March 27th, 2008

by nathanbranch on March 27, 2008 | COMMENTS

Advice From Dries Van Noten:
“Everybody dresses the way they want to dress. David Beckham–he’s trying very hard. I’m not so fond of his look, but I think a lot of people consider it extremely stylish. So who am I to say it’s unstylish? I’m not a dictator . . . Listen to what other people are saying about the way you dress, because in the end, fashion is a way of communicating. When you get your message wrong, it’s good that the people around you let you know.”

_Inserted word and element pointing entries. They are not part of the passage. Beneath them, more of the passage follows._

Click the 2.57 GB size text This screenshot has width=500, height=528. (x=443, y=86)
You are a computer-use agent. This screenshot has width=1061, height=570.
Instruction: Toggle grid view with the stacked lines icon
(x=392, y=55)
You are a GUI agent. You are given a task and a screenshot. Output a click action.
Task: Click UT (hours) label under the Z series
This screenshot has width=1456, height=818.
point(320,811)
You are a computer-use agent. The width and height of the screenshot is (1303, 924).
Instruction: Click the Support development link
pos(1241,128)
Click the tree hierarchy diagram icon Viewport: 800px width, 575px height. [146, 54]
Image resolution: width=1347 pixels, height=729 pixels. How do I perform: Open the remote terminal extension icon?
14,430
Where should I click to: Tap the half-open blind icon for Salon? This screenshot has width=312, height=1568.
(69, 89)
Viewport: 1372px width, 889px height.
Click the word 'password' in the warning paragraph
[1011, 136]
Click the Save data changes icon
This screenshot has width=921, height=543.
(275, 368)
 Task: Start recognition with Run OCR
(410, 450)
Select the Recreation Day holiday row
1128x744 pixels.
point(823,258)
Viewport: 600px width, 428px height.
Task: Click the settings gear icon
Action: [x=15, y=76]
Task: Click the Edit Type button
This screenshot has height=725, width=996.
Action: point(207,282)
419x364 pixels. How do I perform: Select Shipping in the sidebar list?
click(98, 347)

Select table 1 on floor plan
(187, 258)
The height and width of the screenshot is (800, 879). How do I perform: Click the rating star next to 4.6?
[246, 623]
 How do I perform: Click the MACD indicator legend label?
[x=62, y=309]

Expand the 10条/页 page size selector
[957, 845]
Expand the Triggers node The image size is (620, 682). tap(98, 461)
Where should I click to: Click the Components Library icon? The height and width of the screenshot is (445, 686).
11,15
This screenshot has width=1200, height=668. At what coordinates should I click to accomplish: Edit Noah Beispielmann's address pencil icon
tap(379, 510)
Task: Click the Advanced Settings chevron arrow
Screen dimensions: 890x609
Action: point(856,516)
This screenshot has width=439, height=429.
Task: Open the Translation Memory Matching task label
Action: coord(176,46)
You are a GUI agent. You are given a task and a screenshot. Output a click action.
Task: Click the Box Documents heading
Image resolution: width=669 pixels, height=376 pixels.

Samsonite Turns Itself Around from Near-Bankrupt Drab to Global Fab:
“Former Louis Vuitton CEO, Marcello Bottoli, is turning Samsonite from an American basket case into a European, multibrand powerhouse . . . ‘I predict 10% growth a year, for five years,’ says its 46-year-old Italian-born CEO Marcello Bottoli, who was until 2004 CEO of an even more iconic brand, Louis Vuitton . . . As well as building on a hugely successful expansion into footwear and a move into the women’s handbag market – ‘which once would have been considered outrageous,’ laughs Bottoli – the current transformation will involve a big push into eyewear, men’s and women’s fashion accessories, timepieces, mobile phones, stationery and various hush-hush projects.”

Below is a video clip preview of Samsonite’s 2008 Black Label Collection:

Women Got ‘Em, Fashion Designers Want to Hide ‘Em:
“(Vogue) Fashion director Lucinda Chambers makes it clear that a girl’s best assets are worse than last season: they are over, over, over, and must be disguised at all costs . . . Breasts, one may infer, represent the difference between the haute and the high street. Where flat chests are chic and classy, so heaving bosoms are judged trashy, de trop . . . A straining cleavage has become the benighted preserve of the glamour model and aspiring Big Brother starlet.”

Emerging Markets are the Lifeline of the Luxury Brands:
“Gildo Zegna said sales would slow this year partly because of US subprime credit fallout, and that his company is relying on emerging markets to take up the slack. ‘Sales will be up, but I don’t think they will be double-digit,’ he predicted. ‘There is a slowdown in the American economy, Japan is flat, but we still can count on a decent increase in Europe, a stronger increase still in China, South-East Asia and Eastern Europe.’ . . . According to Franck Petitgas, international investment banking chief at Morgan Stanley, despite the US downturn and slower sales growth in Western Europe, luxury companies posted results for the third quarter of 2007 that showed an average growth of 12% to 16%. Emerging markets, he says, played a substantial role.”